Supervised vs Unsupervised

The easiest way to create a taxonomy is to look at the input and the objective of the learning tasks.

Supervised Learning

In supervised learning, the input data set is \(\mathcal{D} = \left\{ \left(\boldsymbol{x} _i, y_i \right) \right\}_{i=1}^n\), where \(\boldsymbol{x_i}\) is called features, and attributes or covariates \(y_i\) is called labels. The objective is to predict \(y_i\) by learning the relation between \(\boldsymbol{x}_i\) and \(y_i\), or we say it aims to build a mapping from feature space \(\mathcal{X}\) to label space \(\mathcal{Y}\), given training set \(\mathcal{D} = \left\{ (\boldsymbol{x}_i , y_i) \right\}\) with \(\boldsymbol{x}_i \in \mathcal{X} , y_i \in \mathcal{Y}\).
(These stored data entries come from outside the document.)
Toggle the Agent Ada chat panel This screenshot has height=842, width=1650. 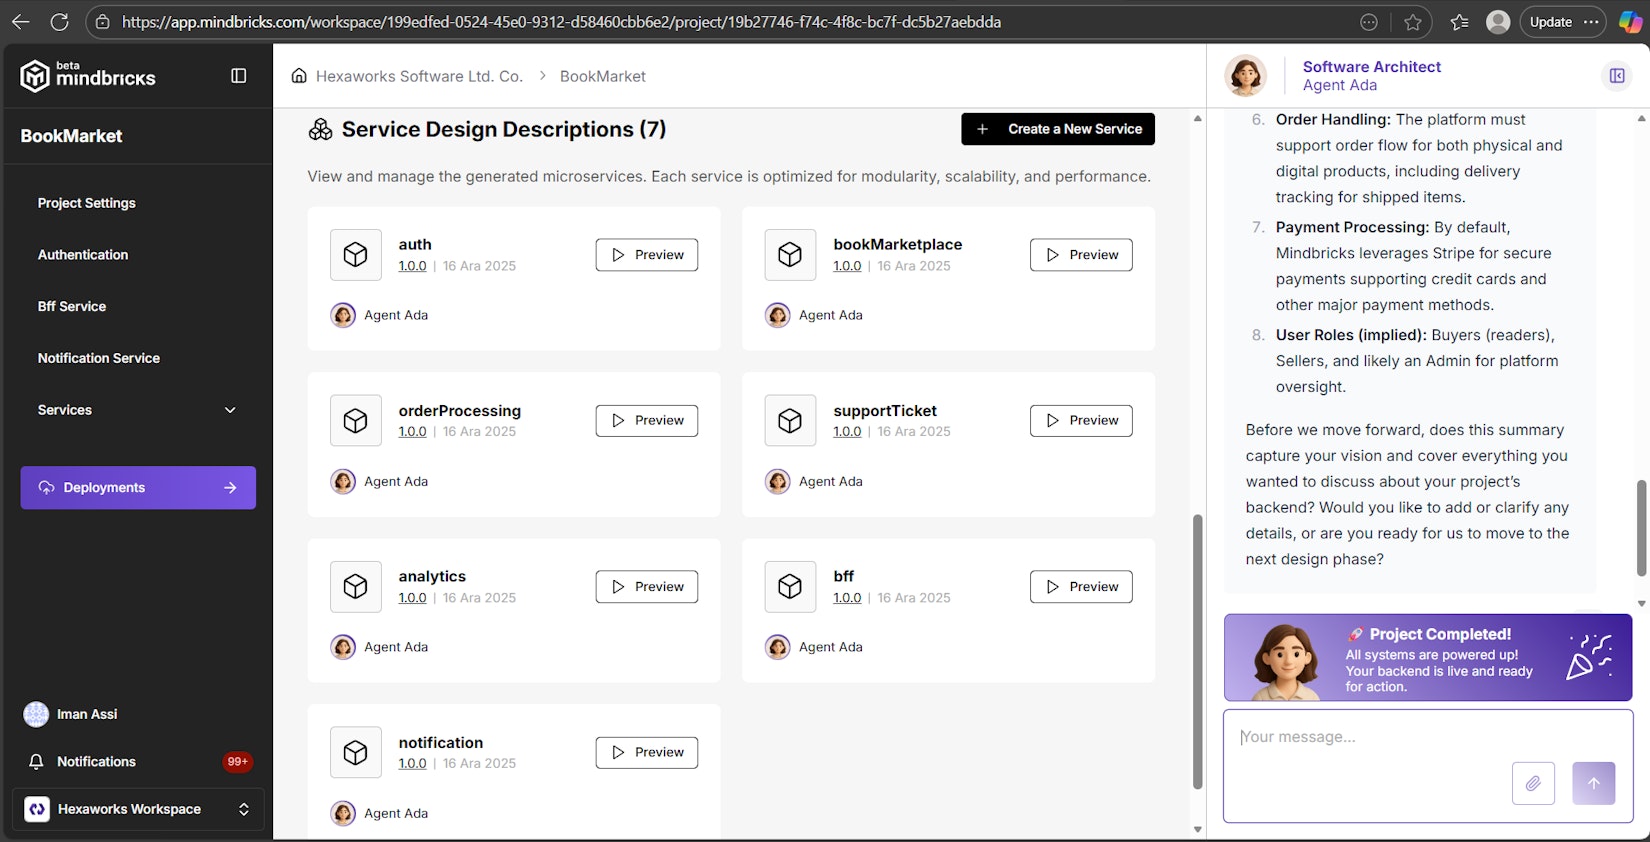pyautogui.click(x=1616, y=76)
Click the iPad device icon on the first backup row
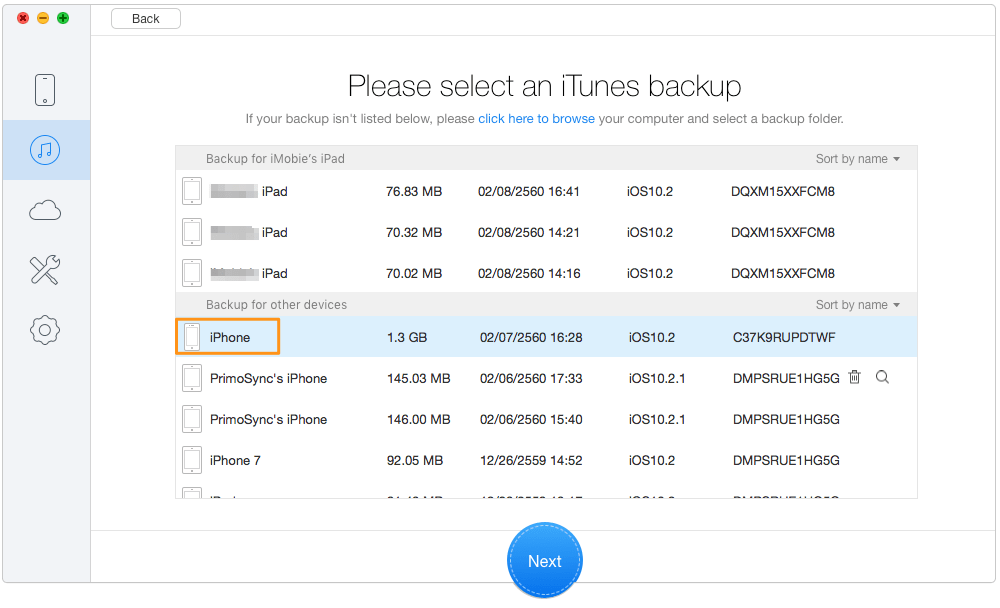1000x608 pixels. click(x=191, y=190)
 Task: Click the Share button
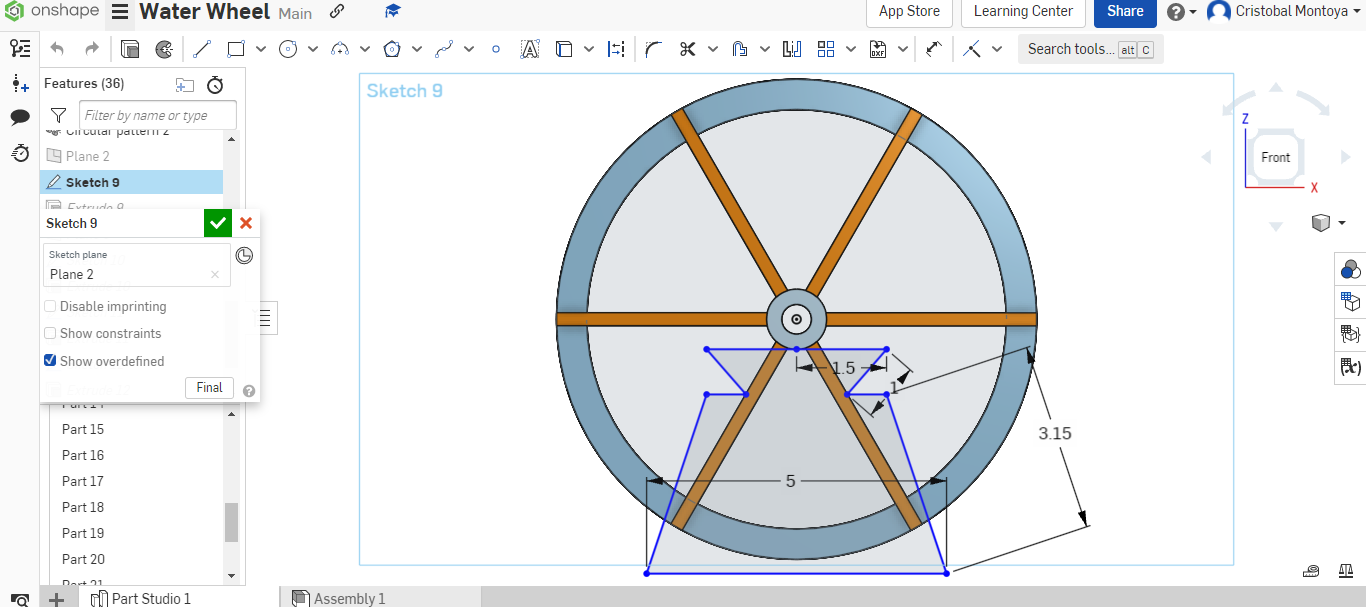coord(1124,11)
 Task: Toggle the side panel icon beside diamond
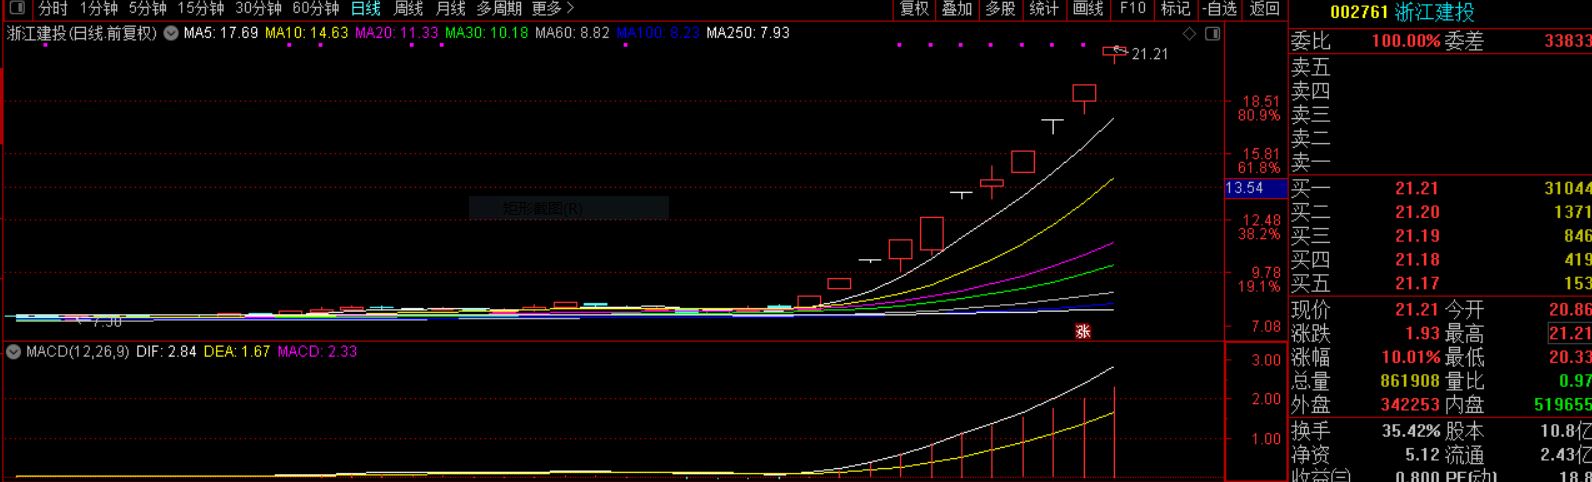(1212, 34)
When \(y_i\) is a real value variable, i.e., \(\mathcal{Y} = \boldsymbol{\mathbb{R}}\) the learning tasks are called regression. When \(y_i\) is categorical, i.e., \(\mathcal{Y} = \left\{ 1, \ldots, C \right\}\), the learning tasks are called classification.
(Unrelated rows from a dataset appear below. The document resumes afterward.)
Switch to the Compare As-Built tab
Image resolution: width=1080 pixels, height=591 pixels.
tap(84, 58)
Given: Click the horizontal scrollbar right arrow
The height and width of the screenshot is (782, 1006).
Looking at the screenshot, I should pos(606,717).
A model uses a function \(f(\boldsymbol{x} ; \boldsymbol{\theta})\) parameterized by \(\boldsymbol{\theta}\) to predict \(\hat{y}\). In regression, this function returns the predicted value of \(y\); in classification, it returns the per-class score \(f_{y=c}(\boldsymbol{x}; \boldsymbol{\theta})\) for each class \(c\), and make prediction by choosing the class with the highest score.

Learning

There is a loss function \(\ell\) penalizing for predicting \(\hat{y}\) when eh ground truth is \(y\). Learning is basically minimizing the empirical loss

\[ \boldsymbol{\theta}^{*}=\underset{\boldsymbol{\theta}}{\operatorname{argmin}} \frac{1}{N} \sum_{i} \ell\left(f\left(\boldsymbol{x}_i ; \boldsymbol{\theta}\right), y_{i}\right) \]

Note

  • The coefficient \(\frac{1}{N}\) is often omitted since it is a constant term and does not affect the optimization process.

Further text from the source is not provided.